626 yılında, Avarlarla Sasanîlerin anlaşmalı olarak gerçekleştirdikleri İstanbul kuşatmasında Bizans çok zor anlar yaşadı. Bundan bir süre önce Iranlılar Filistin, Suriye ve civarlarını ele geçirmişlerdi. Bizans imparatoru Herekleios, Hazarlardan yardım talebinde bulunmak için Doğu Karadeniz bölgesinde iken, İran ordusu Anadolu’dan geçerek Boğaziçi’ne kadar ulaştı. Diğer taraftan Bulgar ve Slav birlikleriyle takviyeli Avar ordusu da Balkanlar ve Trakya’dan geçerek Bizans surları önüne geldi. İki ateş arasında kalan Bizans, çaresizlik ve ümitsizlik içindeyken Avarların emrindeki Slavlar Bizans’ın kışkırtmaları sonucunda Avarlara karşı isyan etti. Donanmanın olmayışı sebebiyle Avarlar kuşatmadan bir netice alamadan geri dönmek zorunda kaldılar. Tehlikeyi ucuz atlatan Bizans’ta o gün bayram ilân edildi ve yüzyıllarca kurtuluş günü olarak kutlandı.

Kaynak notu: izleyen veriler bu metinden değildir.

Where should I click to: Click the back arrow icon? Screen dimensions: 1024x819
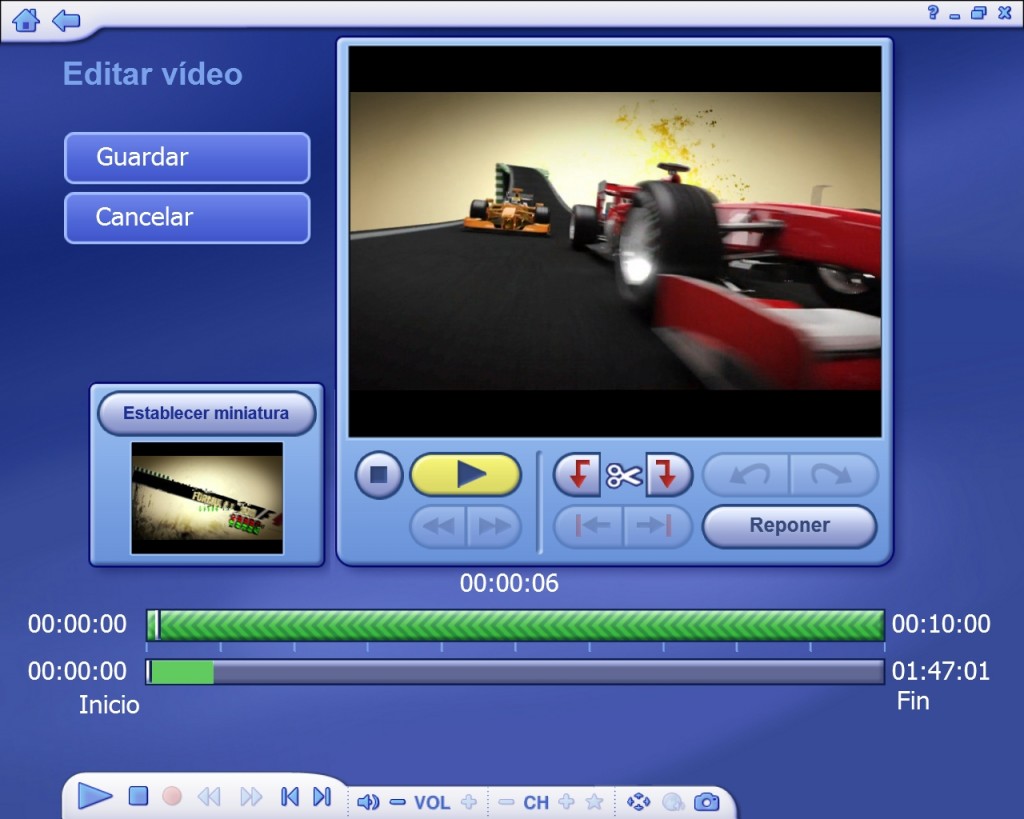coord(66,19)
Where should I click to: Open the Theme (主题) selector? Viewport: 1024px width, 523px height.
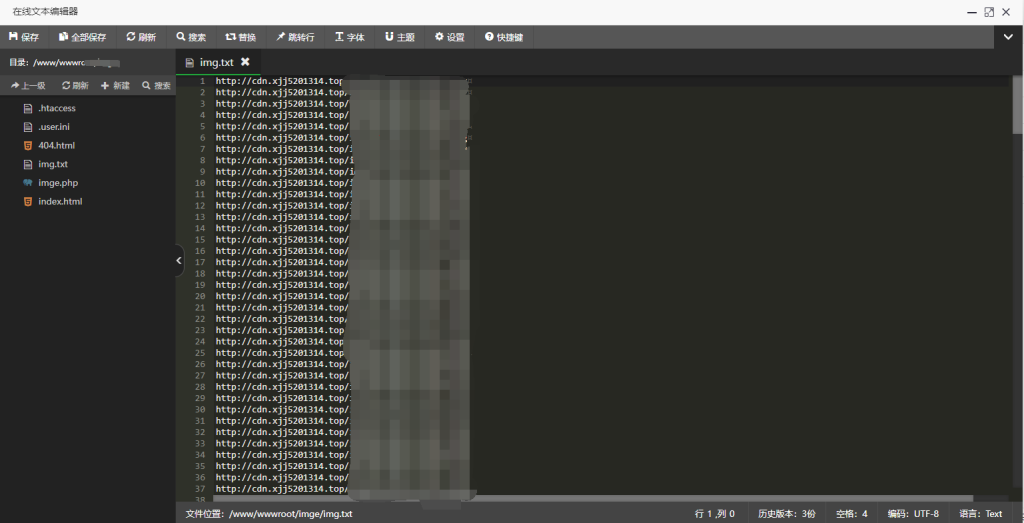pyautogui.click(x=399, y=37)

Alpler ile Dalmaçya’daki Slavların ve müttefikleri olan Türk Bulgarların 630 yılında isyan etmeleri Avarları zor durumda bıraktı. Bunlara bir de Avar kağanının zamansız ölümü eklenince işler iyice karıştı. Bulgarların, kağanlık makamı üzerinde hak iddia etmeleri gibi devlet için hiç de hoş olmayan durumlar ortaya çıktı. Neticede isyan bastırıldı ama Onogur Bulgarları bağımsızlıklarını ilân ederek Dnyes- ter’in doğu kısımlarını ele geçirdiler. Tuna, Sava bölgesi ile Kuzey kısımları da Slavlarda kalınca Orta Macaristan topraklarına sıkışıp kalan Avarlar her geçen gün daha da zayıfladılar. 791 yılından itibaren yaklaşık on beş yıl Frank imparatoru Büyük Charles’ın din savaşlarına direnen devlet, 805’te parçalanarak dağıldı ve zamanla Hıristiyanlaşıp dillerini de kaybederek kalabalık kitleler içerisinde eridi.

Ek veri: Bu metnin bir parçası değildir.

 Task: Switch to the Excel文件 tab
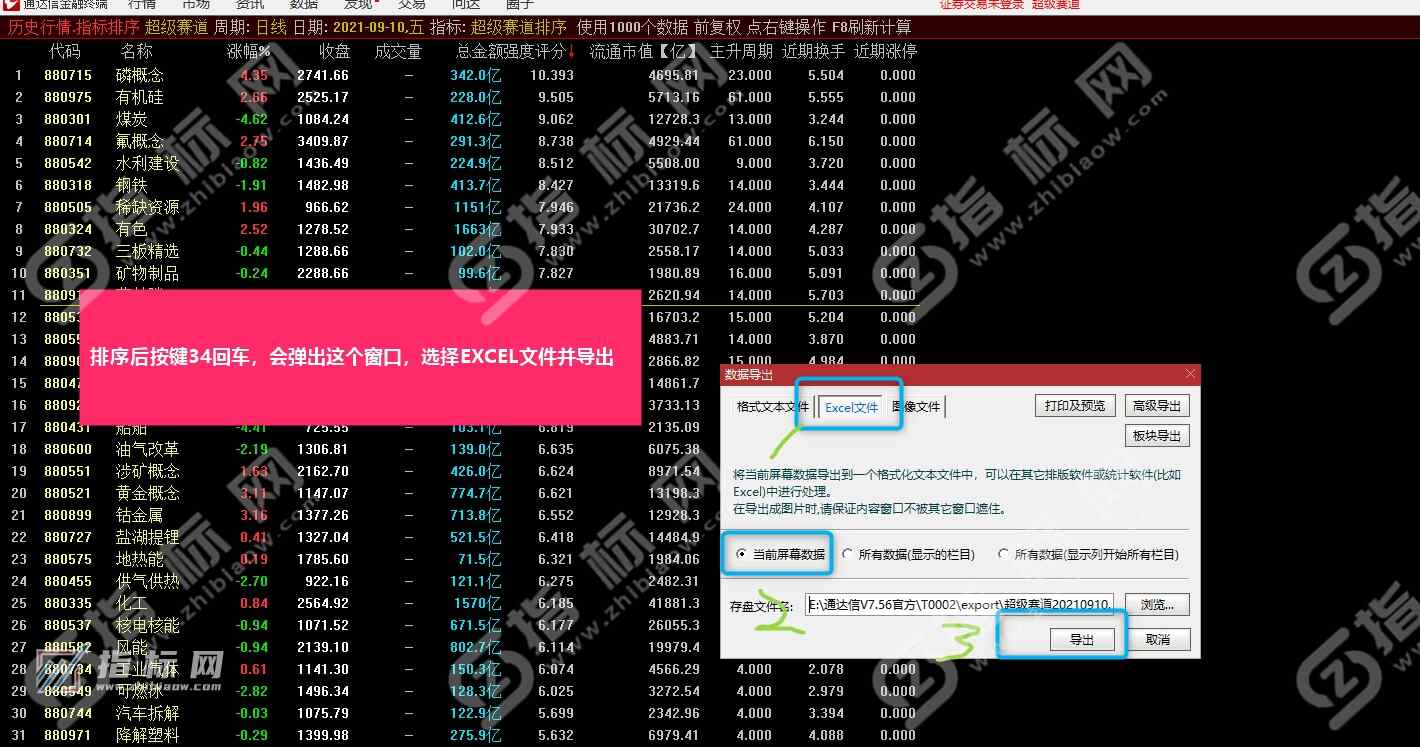[x=851, y=407]
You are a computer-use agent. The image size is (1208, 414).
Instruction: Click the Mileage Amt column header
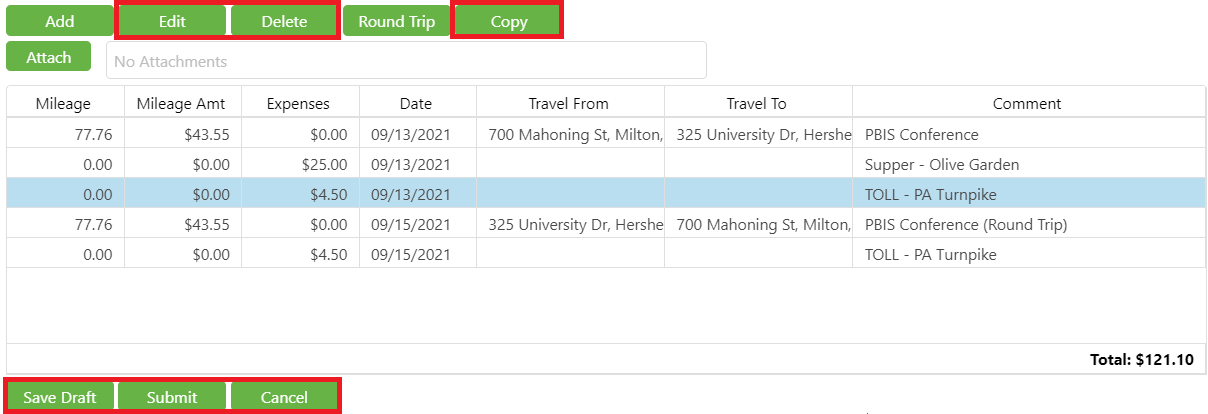tap(181, 103)
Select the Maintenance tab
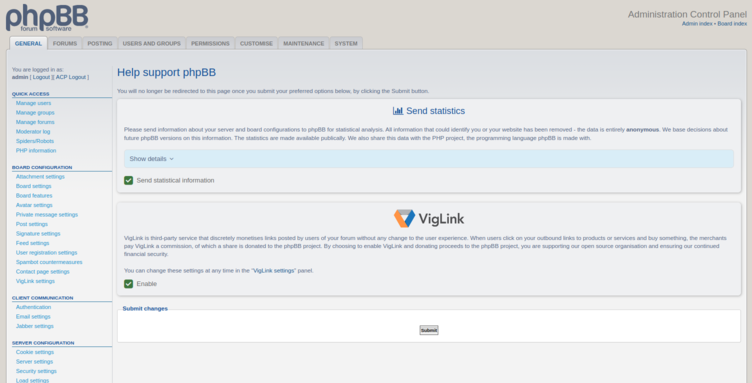This screenshot has height=383, width=752. (x=304, y=43)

Avarların en meşhur devlet adamı 562’den itibaren hakanlık makamında görülen Bayan’dır. Kağanın yetkileri çok fazla idi. Avrupa Hunlarına kıyasla daha katı bir idareleri vardı. Devlet teşkilâtı mahalli idari bölgelere ayrılmıştı. Bozkır halkı olan Avarların ordularını zırhlı süvari, okçu birlikleri teşkil ediyordu. Kendilerine sonradan katılan grupları, genellikle sınır boylarına yerleştirirlerdi. Zaten 602’den itibaren de yerleşik hayata geçmeye hız vermişlerdi. Kaynaklardan anlaşıldığına göre, Avarların son dönemlerinde, devletin başında yine hakan unvanı taşıyan birisi bulunurdu. Hakanın hanımının (Hatun) da devlet idaresinde önemli bir yeri vardı. Hakandan sonra en önemli makam ise Yugurrus (Yuğruş) idi. Devletin batı kısmının başında Tudun, güney bölgesinin başında Tarkan bulunmaktaydı.